** WHAT IS BEING ASKED **
Return the records below exactly as they are written.
BEGIN AVAILABLE RECORDS
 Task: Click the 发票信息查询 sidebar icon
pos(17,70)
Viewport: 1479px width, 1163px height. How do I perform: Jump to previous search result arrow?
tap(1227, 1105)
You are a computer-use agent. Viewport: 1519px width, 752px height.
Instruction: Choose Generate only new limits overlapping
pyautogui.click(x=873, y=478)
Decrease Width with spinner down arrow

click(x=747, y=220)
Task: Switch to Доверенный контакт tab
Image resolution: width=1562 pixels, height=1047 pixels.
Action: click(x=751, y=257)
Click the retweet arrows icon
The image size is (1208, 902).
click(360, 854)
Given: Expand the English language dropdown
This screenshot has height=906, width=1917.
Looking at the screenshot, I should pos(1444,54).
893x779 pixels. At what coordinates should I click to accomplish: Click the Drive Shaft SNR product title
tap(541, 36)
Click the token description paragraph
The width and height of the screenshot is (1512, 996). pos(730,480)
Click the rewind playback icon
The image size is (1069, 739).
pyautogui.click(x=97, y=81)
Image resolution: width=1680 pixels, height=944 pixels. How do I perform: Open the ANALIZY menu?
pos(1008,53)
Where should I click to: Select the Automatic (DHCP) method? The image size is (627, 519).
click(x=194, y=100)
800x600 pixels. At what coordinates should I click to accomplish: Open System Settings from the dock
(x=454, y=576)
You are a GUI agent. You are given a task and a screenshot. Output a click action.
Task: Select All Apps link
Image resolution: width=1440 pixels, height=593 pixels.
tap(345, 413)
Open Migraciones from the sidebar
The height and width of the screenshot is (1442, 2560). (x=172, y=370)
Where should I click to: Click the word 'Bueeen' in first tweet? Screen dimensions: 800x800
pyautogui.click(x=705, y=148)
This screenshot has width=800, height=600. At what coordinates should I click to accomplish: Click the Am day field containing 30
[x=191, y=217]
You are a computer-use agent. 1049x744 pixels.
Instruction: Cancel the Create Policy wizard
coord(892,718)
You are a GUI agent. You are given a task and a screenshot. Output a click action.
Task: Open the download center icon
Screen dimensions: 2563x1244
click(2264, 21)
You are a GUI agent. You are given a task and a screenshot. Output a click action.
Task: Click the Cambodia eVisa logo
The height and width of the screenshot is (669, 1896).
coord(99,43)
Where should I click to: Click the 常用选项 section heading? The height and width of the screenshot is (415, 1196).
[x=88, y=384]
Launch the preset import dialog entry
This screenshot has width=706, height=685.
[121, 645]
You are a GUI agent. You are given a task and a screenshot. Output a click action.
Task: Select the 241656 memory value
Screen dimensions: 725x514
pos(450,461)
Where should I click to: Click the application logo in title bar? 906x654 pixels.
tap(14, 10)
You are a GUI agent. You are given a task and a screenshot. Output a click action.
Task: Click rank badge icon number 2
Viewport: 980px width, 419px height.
END AVAILABLE RECORDS
** YOUR SOLUTION **
 Task: Click the 发票信息查询 sidebar icon
pos(17,70)
Viewport: 1479px width, 1163px height. How do I perform: Jump to previous search result arrow?
tap(1227, 1105)
You are a computer-use agent. Viewport: 1519px width, 752px height.
Instruction: Choose Generate only new limits overlapping
pyautogui.click(x=873, y=478)
Decrease Width with spinner down arrow

click(x=747, y=220)
Task: Switch to Доверенный контакт tab
Image resolution: width=1562 pixels, height=1047 pixels.
Action: click(x=751, y=257)
Click the retweet arrows icon
The image size is (1208, 902).
click(360, 854)
Given: Expand the English language dropdown
This screenshot has height=906, width=1917.
Looking at the screenshot, I should pos(1444,54).
893x779 pixels. At what coordinates should I click to accomplish: Click the Drive Shaft SNR product title
tap(541, 36)
Click the token description paragraph
The width and height of the screenshot is (1512, 996). pos(730,480)
Click the rewind playback icon
The image size is (1069, 739).
pyautogui.click(x=97, y=81)
Image resolution: width=1680 pixels, height=944 pixels. How do I perform: Open the ANALIZY menu?
pos(1008,53)
Where should I click to: Select the Automatic (DHCP) method? The image size is (627, 519).
click(x=194, y=100)
800x600 pixels. At what coordinates should I click to accomplish: Open System Settings from the dock
(x=454, y=576)
You are a GUI agent. You are given a task and a screenshot. Output a click action.
Task: Select All Apps link
Image resolution: width=1440 pixels, height=593 pixels.
tap(345, 413)
Open Migraciones from the sidebar
The height and width of the screenshot is (1442, 2560). (x=172, y=370)
Where should I click to: Click the word 'Bueeen' in first tweet? Screen dimensions: 800x800
pyautogui.click(x=705, y=148)
This screenshot has width=800, height=600. At what coordinates should I click to accomplish: Click the Am day field containing 30
[x=191, y=217]
You are a computer-use agent. 1049x744 pixels.
Instruction: Cancel the Create Policy wizard
coord(892,718)
You are a GUI agent. You are given a task and a screenshot. Output a click action.
Task: Open the download center icon
Screen dimensions: 2563x1244
click(2264, 21)
You are a GUI agent. You are given a task and a screenshot. Output a click action.
Task: Click the Cambodia eVisa logo
The height and width of the screenshot is (669, 1896).
coord(99,43)
Where should I click to: Click the 常用选项 section heading? The height and width of the screenshot is (415, 1196).
[x=88, y=384]
Launch the preset import dialog entry
This screenshot has width=706, height=685.
[121, 645]
You are a GUI agent. You are given a task and a screenshot. Output a click action.
Task: Select the 241656 memory value
Screen dimensions: 725x514
pos(450,461)
Where should I click to: Click the application logo in title bar? 906x654 pixels.
tap(14, 10)
You are a GUI agent. You are given a task and a screenshot. Output a click action.
Task: Click rank badge icon number 2
Viewport: 980px width, 419px height.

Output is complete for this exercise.